JOB ITEM: According to the passage below on Alberta's cold snap, by how much does natural gas use rise each time the temperature falls by 10 degrees?
---------- SUPPLIED PASSAGE ----------
Furnaces and space heaters working overtime to keep homes heated, vehicles plugged in, and more people hunkering down indoors all lead to increased power usage during a deep freeze.
In fact, every time the temperature dips by 10 degrees, we use eight per cent more electricity and 40 per cent more natural gas, according to ENMAX.
READ MORE: How to save energy but stay warm during Alberta’s first cold snap of 2020
The extreme cold snap gripping Alberta since late-last week caused a spike in demand for power Monday evening.
The Alberta Electric System Operator said that demand, coupled with the weather affecting the operations of some generation facilities and low wind in the province, triggered two energy emergency alerts.
The AESO to activated its energy emergency alert (EEA) protocol, which it said is a zero (normal conditions) to three tiered alert system with established protocols and processes to balance supply and demand.
A level one alert was declared at at 5:18 p.m., and then it was upped to a level two alert at 7:15 p.m.
The AESO said under both a level one and level two energy emergency alerts, all power needs in the province continue to be met, but reserves are being used.
Once the alert gets to level three, the AESO said it anticipates the need to curtail load, meaning some power is lost in parts of the province until enough generation returns to the grid, or power usage reduces to a point where supply and demand are balanced once again.
---------- DATA PROVIDED ----------
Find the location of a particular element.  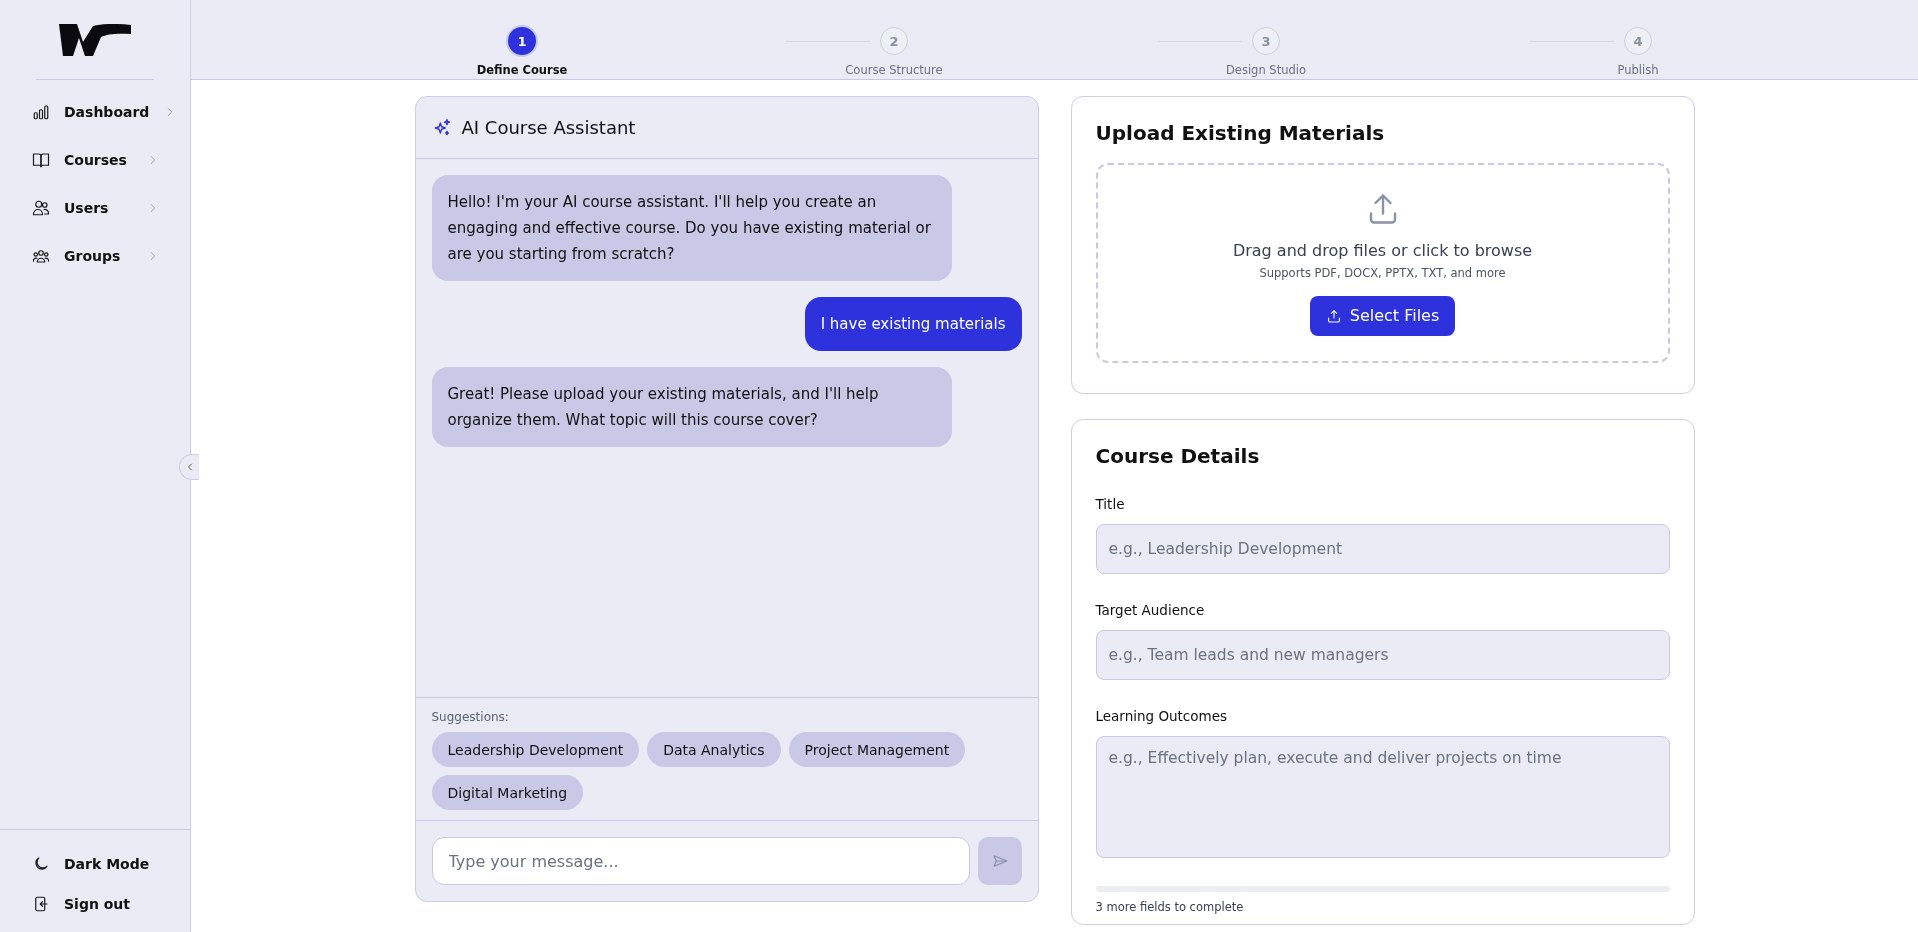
----------
SOLUTION TO THIS PROBLEM: It rises by 40 per cent.